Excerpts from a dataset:
»»

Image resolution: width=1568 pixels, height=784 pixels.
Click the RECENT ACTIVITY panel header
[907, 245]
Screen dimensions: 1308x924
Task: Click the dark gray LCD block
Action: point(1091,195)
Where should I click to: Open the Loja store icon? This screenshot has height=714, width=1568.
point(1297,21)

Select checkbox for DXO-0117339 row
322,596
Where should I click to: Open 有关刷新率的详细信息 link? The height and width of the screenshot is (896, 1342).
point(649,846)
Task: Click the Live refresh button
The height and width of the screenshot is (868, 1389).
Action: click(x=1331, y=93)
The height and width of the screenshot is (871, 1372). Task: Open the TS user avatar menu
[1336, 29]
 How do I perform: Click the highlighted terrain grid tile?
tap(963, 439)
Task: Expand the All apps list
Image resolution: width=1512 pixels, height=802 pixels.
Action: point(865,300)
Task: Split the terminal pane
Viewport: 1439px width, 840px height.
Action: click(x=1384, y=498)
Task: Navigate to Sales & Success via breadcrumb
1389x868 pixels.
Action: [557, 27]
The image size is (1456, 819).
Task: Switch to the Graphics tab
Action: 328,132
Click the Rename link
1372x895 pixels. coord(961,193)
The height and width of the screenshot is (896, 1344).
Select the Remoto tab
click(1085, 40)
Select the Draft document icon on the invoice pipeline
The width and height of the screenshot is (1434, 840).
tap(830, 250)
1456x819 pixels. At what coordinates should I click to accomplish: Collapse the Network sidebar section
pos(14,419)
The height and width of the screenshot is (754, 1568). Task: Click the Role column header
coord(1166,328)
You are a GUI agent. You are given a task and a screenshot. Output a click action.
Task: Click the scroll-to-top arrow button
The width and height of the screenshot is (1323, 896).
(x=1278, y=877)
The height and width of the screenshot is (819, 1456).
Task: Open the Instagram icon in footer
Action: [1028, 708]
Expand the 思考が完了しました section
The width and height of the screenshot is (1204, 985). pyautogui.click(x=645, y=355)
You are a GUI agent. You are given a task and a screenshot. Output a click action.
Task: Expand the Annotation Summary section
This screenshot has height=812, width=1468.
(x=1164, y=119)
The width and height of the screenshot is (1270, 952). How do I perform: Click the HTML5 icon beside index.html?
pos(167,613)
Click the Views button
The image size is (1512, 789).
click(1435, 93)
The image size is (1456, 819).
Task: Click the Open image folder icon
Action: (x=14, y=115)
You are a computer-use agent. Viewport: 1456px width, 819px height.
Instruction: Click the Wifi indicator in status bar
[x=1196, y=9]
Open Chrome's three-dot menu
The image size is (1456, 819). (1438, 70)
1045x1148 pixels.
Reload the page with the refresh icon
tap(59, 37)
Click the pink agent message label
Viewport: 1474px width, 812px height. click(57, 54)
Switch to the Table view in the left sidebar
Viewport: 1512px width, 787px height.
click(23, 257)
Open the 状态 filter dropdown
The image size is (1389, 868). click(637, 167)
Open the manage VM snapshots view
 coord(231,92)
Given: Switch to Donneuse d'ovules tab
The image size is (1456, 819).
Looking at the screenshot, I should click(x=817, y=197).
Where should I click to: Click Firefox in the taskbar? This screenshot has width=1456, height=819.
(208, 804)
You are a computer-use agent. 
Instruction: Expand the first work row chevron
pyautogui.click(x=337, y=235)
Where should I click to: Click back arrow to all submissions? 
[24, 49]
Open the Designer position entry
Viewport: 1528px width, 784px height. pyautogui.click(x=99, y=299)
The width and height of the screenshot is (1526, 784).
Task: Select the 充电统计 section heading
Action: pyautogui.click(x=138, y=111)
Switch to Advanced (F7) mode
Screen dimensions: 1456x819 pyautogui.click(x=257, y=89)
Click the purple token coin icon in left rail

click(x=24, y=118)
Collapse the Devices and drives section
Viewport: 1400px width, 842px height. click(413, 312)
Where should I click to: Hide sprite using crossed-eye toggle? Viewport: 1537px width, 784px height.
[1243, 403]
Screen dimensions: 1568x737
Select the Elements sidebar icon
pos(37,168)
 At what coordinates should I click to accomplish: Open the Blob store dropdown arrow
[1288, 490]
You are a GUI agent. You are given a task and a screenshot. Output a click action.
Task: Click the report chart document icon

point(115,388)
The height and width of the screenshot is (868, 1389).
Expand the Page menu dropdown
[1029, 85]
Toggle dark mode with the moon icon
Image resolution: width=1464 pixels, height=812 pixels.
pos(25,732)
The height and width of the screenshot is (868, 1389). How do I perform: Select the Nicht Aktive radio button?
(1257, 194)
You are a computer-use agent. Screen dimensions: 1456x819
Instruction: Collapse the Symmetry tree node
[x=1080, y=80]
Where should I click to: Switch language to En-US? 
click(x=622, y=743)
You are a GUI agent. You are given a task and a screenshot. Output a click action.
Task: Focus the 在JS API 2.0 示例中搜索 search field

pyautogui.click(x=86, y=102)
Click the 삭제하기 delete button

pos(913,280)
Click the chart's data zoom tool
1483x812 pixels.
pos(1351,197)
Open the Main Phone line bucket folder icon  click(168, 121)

««

EXERCISE INSTRUCTIONS: Give the lines again, exactly as they stand, from the beginning of the data through the line with "Task: Navigate to".

ANSWER:
Image resolution: width=1568 pixels, height=784 pixels.
Click the RECENT ACTIVITY panel header
[907, 245]
Screen dimensions: 1308x924
Task: Click the dark gray LCD block
Action: point(1091,195)
Where should I click to: Open the Loja store icon? This screenshot has height=714, width=1568.
point(1297,21)

Select checkbox for DXO-0117339 row
322,596
Where should I click to: Open 有关刷新率的详细信息 link? The height and width of the screenshot is (896, 1342).
point(649,846)
Task: Click the Live refresh button
The height and width of the screenshot is (868, 1389).
Action: click(x=1331, y=93)
The height and width of the screenshot is (871, 1372). Task: Open the TS user avatar menu
[1336, 29]
 How do I perform: Click the highlighted terrain grid tile?
tap(963, 439)
Task: Expand the All apps list
Image resolution: width=1512 pixels, height=802 pixels.
Action: point(865,300)
Task: Split the terminal pane
Viewport: 1439px width, 840px height.
Action: click(x=1384, y=498)
Task: Navigate to Sales & Success via breadcrumb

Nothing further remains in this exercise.